Ethics involves the application of moral principles to promote good and prevent harm. Ethical decision-making within our service and advocacy activities is an assessment of the ratio of potential benefits to potential harms in any course of action—with a particular emphasis on “first do no harm.”
Such decision-making involves asking ourselves three questions. First, what parties could benefit or experience harm in this situation (and what is the degree and duration of such benefit or harm)? In our advocacy roles, it is helpful to assess such potential benefits and harms related to ourselves, our families, organizations with whom we are associated, the recovery advocacy movement, and the community.
Second, are there any laws, policies, or historical practices that offer guidance in this situation? This question illuminates the complexities between law and ethics: actions may be legal and ethical, unethical and illegal, legal but unethical, or illegal but ethical.
Third, what ethical values are most applicable to this situation and what course of action would these values suggest? Self-disclosure as an ethical issue has been explored in both professional and peer recovery support contexts (See HERE and HERE), but little attention has been focused on ethical concerns related to self-disclosure within the context of public recovery advocacy. Several traditional ethical values inform decisions related to disclosure of our personal recovery stories in public or professional settings.

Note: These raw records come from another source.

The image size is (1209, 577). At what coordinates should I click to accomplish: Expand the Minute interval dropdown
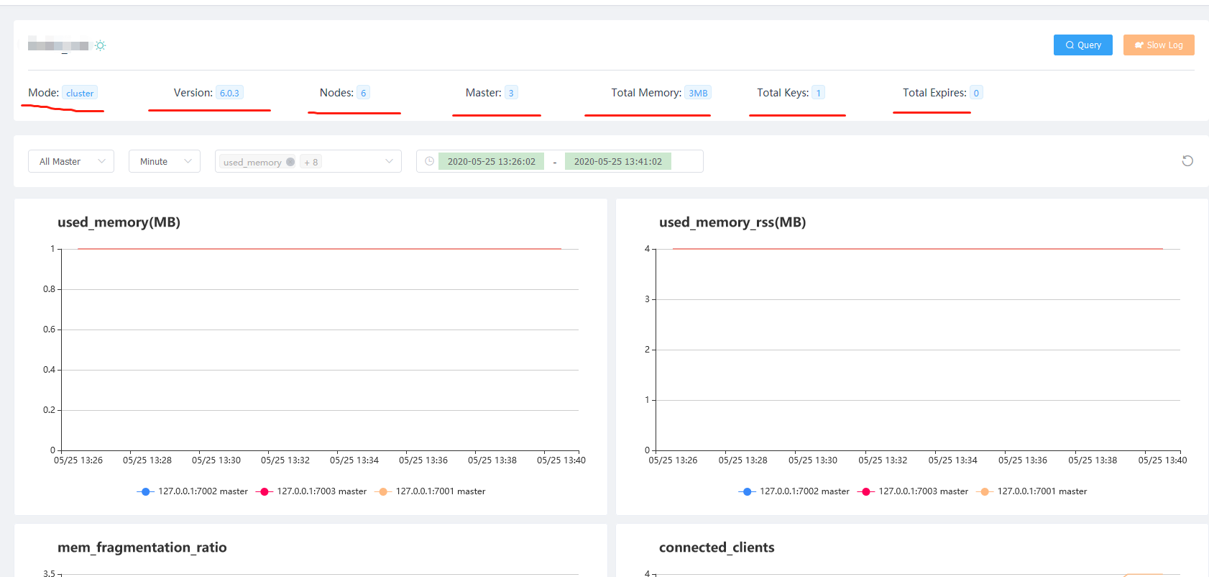tap(165, 161)
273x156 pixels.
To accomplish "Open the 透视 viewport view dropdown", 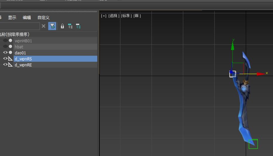I will (x=114, y=16).
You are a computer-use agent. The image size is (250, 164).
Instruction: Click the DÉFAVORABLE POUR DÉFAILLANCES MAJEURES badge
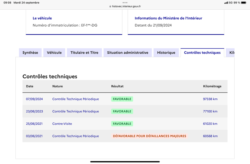click(x=150, y=136)
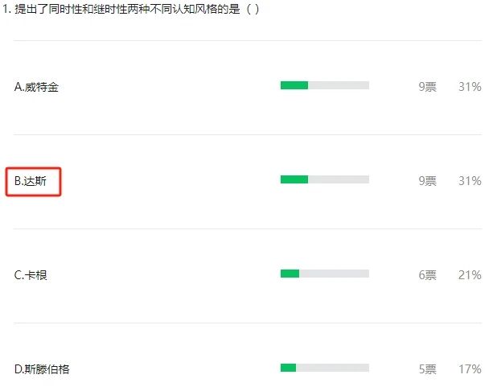493x387 pixels.
Task: Click the progress bar for option D
Action: tap(325, 368)
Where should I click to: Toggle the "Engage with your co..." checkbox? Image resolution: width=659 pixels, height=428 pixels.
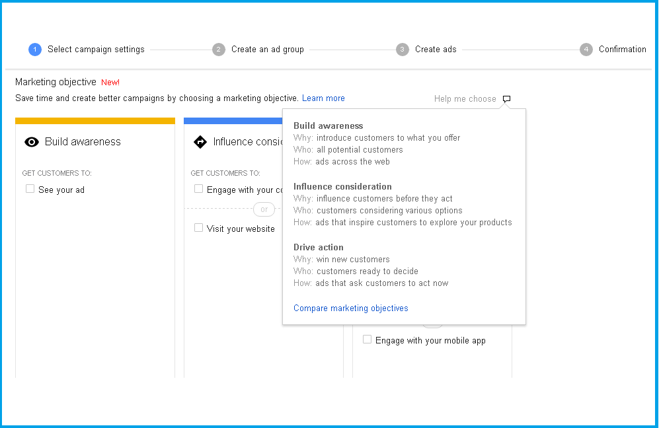tap(199, 189)
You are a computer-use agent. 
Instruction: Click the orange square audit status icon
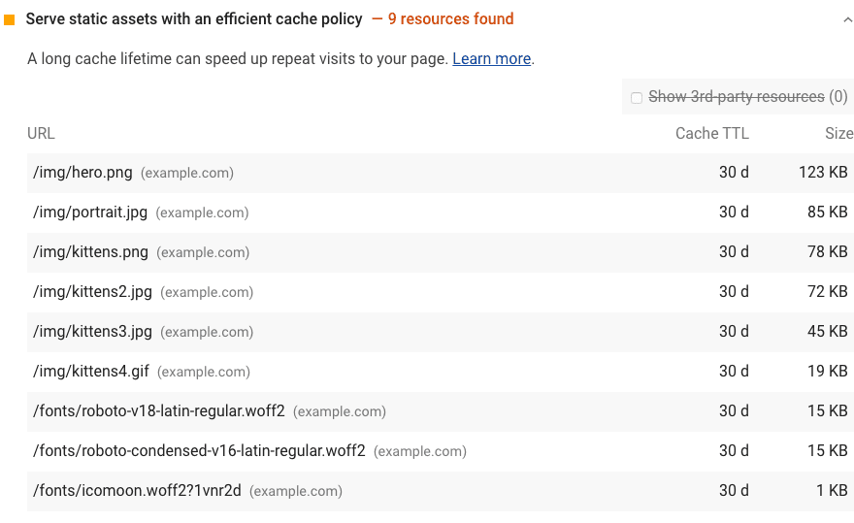10,19
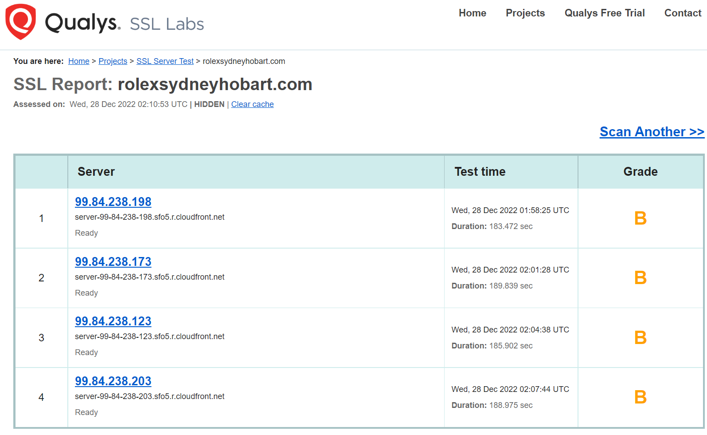Click the Scan Another link
The height and width of the screenshot is (435, 707).
tap(652, 132)
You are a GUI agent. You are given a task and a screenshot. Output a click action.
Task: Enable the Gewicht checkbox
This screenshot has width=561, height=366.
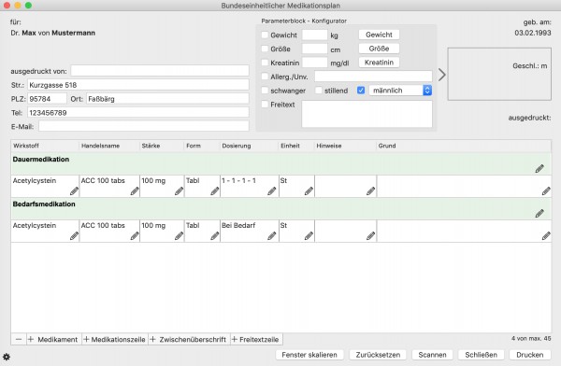click(265, 35)
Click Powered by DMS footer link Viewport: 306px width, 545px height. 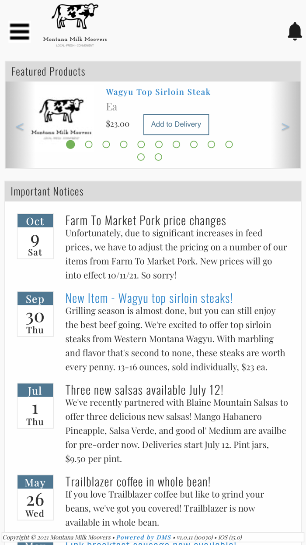click(143, 537)

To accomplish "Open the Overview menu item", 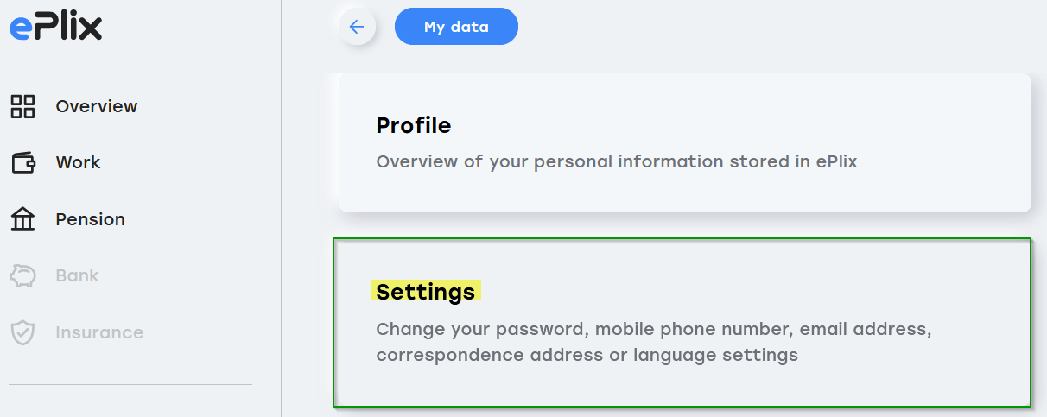I will click(97, 106).
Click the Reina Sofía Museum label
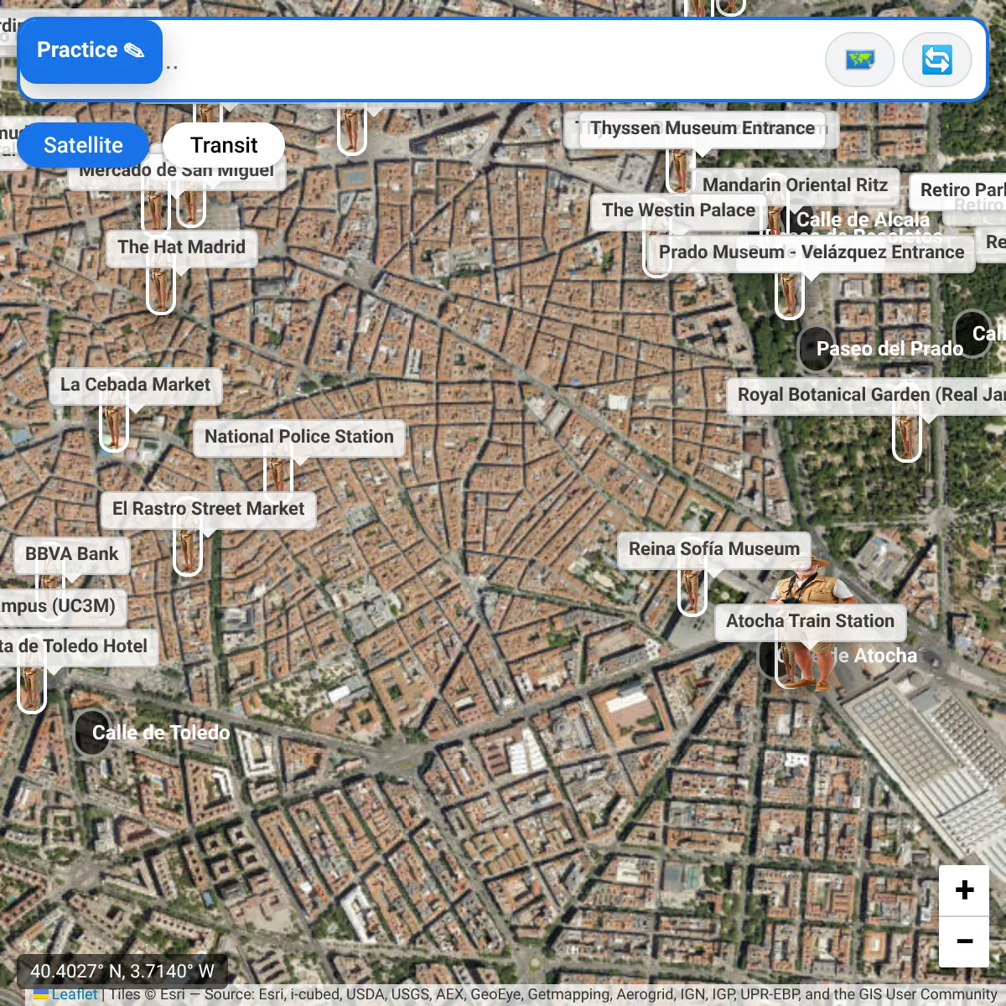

Beneficence is the ethical command to help others and not exploit the service context. It invites us to share our story as a means of helping individuals and families suffering from addiction and commands us to focus that story on those in need rather than as an act of self-aggrandizement or a means of pursuing our own interests.
Nonmaleficence is the ethical command to do no harm. In the context of public recovery storytelling, it forces us to assess the timing and the intended and unintended consequences of our public disclosures on ourselves and other parties.
Honesty demands that the recovery story be a truthful representation of our experience. Honesty and candor challenge us as advocates to speak truth to power even when lacking confidence in the authority of our own voice.
Fidelity calls upon us to keep our promises. It asks us to remain faithful to pledges we have made to individuals and organizations. It asks us not to make promises that we cannot keep and to adhere to commitments made in the context of our story sharing.
Justice requires that we acknowledge disparities in recovery opportunities and resources and calls on us to seek equity in such opportunities and resources.
Discretion calls upon us to protect our own privacy, the privacy of our family, and the privacy of others in the presentation of our story. Public recovery storytelling is an act of public service; it is not public therapy or a platform for airing personal grievances.
Self-protection calls upon us in our service roles to avoid harm to self, family, and others. It is an acknowledgment of the legitimacy of tending to our own safety and health. It is a recognition that risks of harm to self and others exist within the public storytelling arena.
There are also values deeply imbedded within the history of communities of recovery that can inform recovery storytelling within public and professional arenas.
Humility reminds us of the dangers of ego-inflation and that we speak not for ourselves but for the experiences and needs of all people seeking and in recovery. (See earlier blog on distinction between recovery rock stars and recovery custodians)
Gratitude is a call to give credit where it is due and to express our thanks to individuals and organizations that made our story possible. We offer our own story in thanks for the meaning we drew from the stories of others at a time we were most desperate for the hope they offered.
Respect/Tolerance is a recognition of the spirituality of imperfection—that we are all wounded in some way, that through this shared brokenness and healing, we can experience profound connectedness. It is an extension of humility and empathy—seeing ourselves in the lives of others and respecting multiple pathways and styles of recovery.
Service is the call to carry a message of recovery to all those who continue to suffer from addiction and related problems. We do that as an act of altruism and as a perpetual step in our own self-healing.
There are many decisions involved in public recovery storytelling. Filtering these decisions through a model of ethical decision-making and core values of recovery can help minimize risk to self and other parties.